The optimizer that outlived its proof
A case study on Adam
Quick note: Since this is my first post, I recommend reading the about page for this blog to get a sense for why I am writing this!
Adam is a popular deep learning optimizer that often just works, especially when training language models. In this post, I want to use Adam as a case study for a broader question: what is the value of deep learning theory useful when its guarantees do not cleanly explain the methods practitioners actually use?
The original Adam paper gave a convergence proof [1] that turned out to have a problem, and later work showed that Adam could fail to converge even in convex settings [2]. That same work proposed AMSGrad, a variant that permits the convergence proof to work [2]. The surprising part is that Adam did not disappear, and, as far as I know, AMSGrad is barely ever used, even as a baseline. Adam, and especially AdamW [3], became one of the default ways people train modern neural networks. Actually, many practitioners are not even aware that the original Adam paper has a flaw in it. So what are we supposed to make of this? If the proof was wrong, why did the optimizer survive? And if Adam survived the failure of one of its theoretical justifications, was there any point to doing the theory in the first place?
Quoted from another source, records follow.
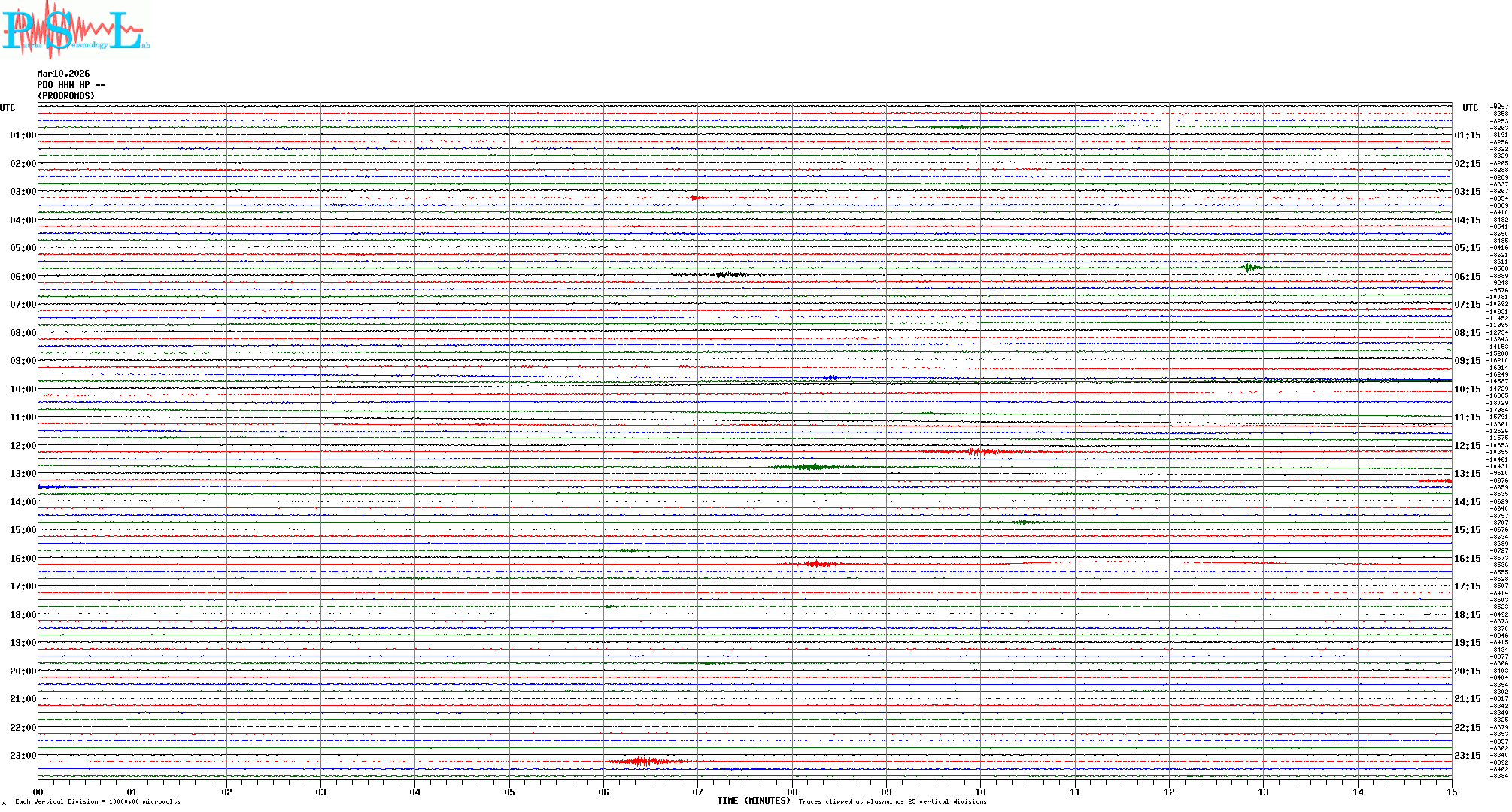Click the large red event burst on the 23:15 trace
Screen dimensions: 1512x812
pyautogui.click(x=642, y=762)
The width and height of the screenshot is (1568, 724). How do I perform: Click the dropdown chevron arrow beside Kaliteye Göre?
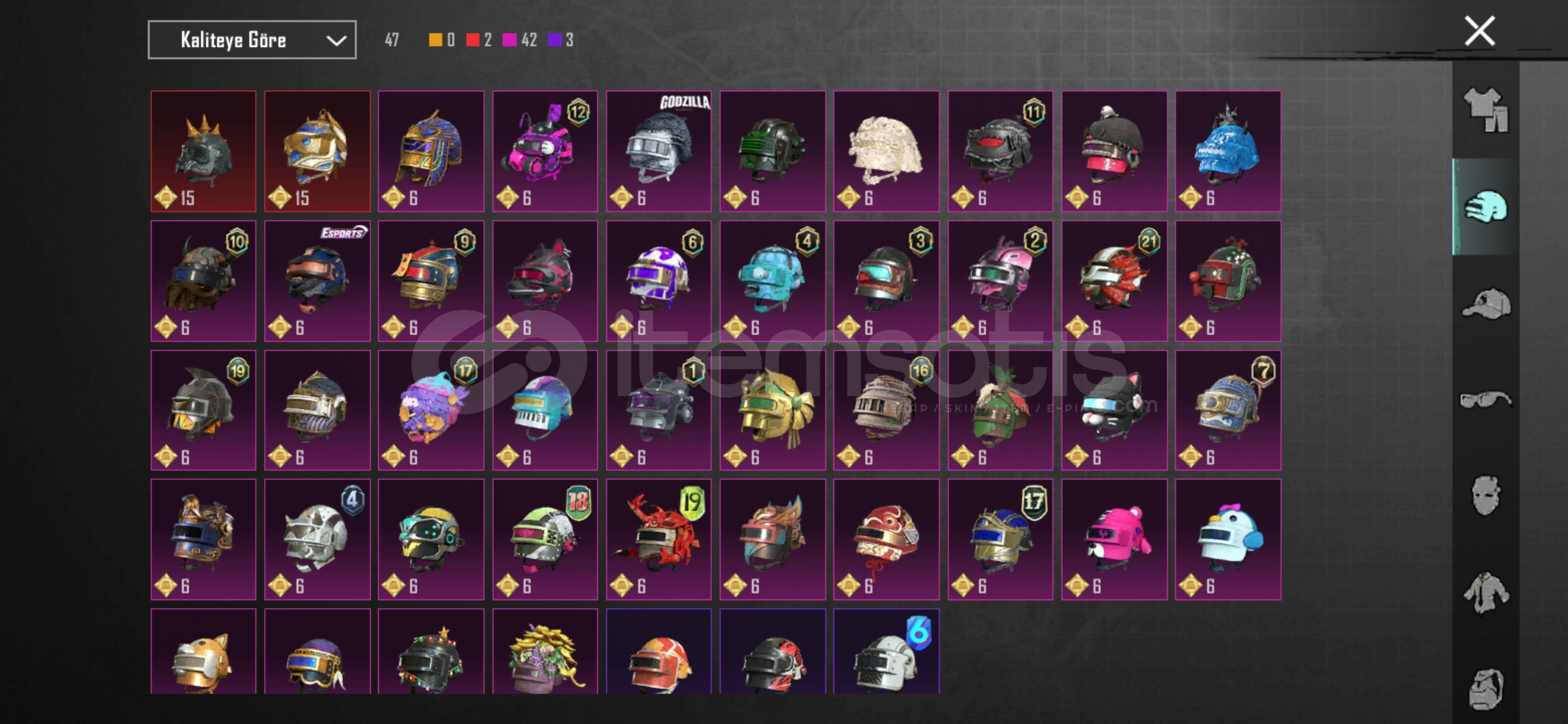pyautogui.click(x=336, y=41)
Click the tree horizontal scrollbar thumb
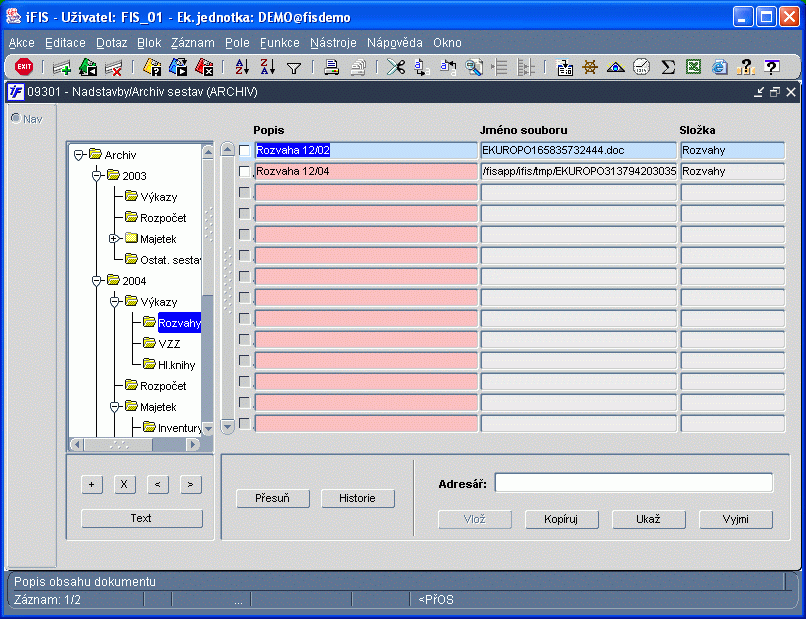The height and width of the screenshot is (619, 806). tap(119, 444)
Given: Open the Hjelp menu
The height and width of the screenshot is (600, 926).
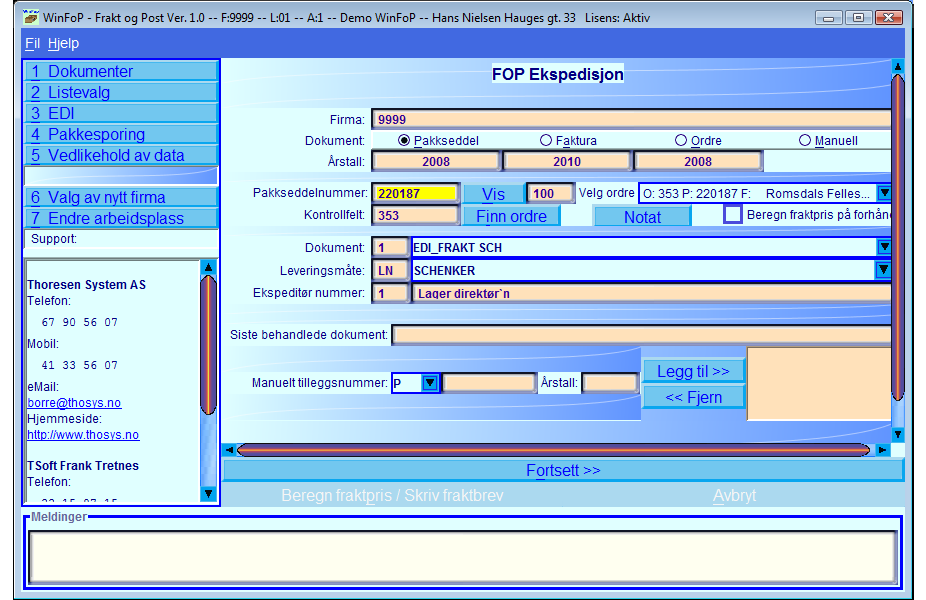Looking at the screenshot, I should coord(63,43).
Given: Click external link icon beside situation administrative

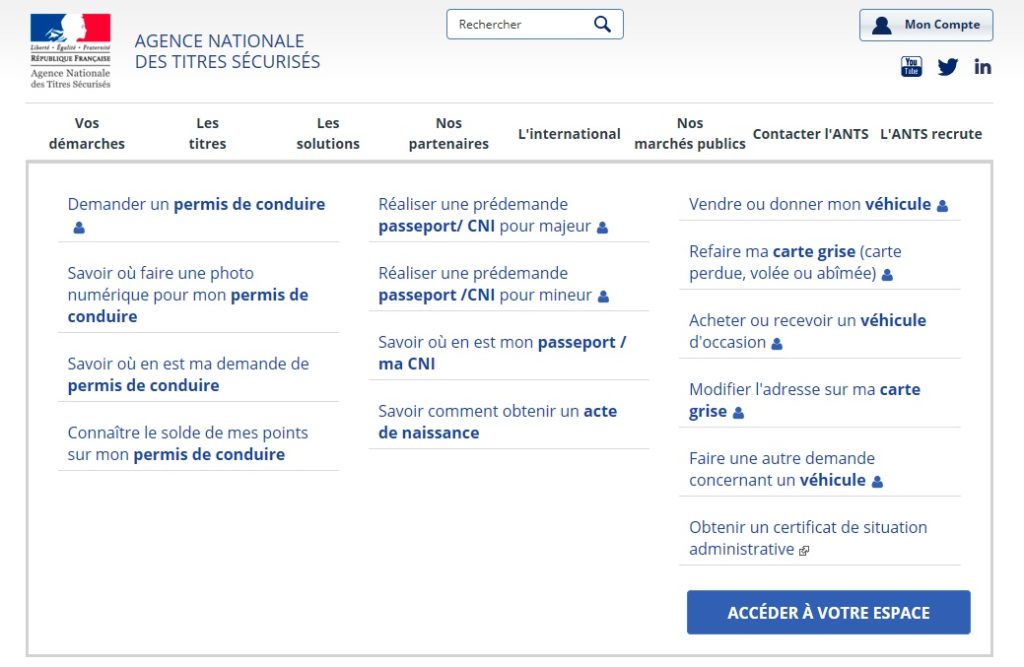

The so-called instrumentalist answer is pretty compelling: Adam is a tool, and tools are justified by whether they work or not. The incorrect proof is embarrassing, but it does not erase the fact that Adam made training easier, worked well in many settings, and had reasonable defaults. I find this view hard to dismiss because deep learning is full of methods that were useful before they were understood. We found tricks and recipes, then tried to explain/refine them afterward. In that sense, Adam is a very clean example of something that happens all the time.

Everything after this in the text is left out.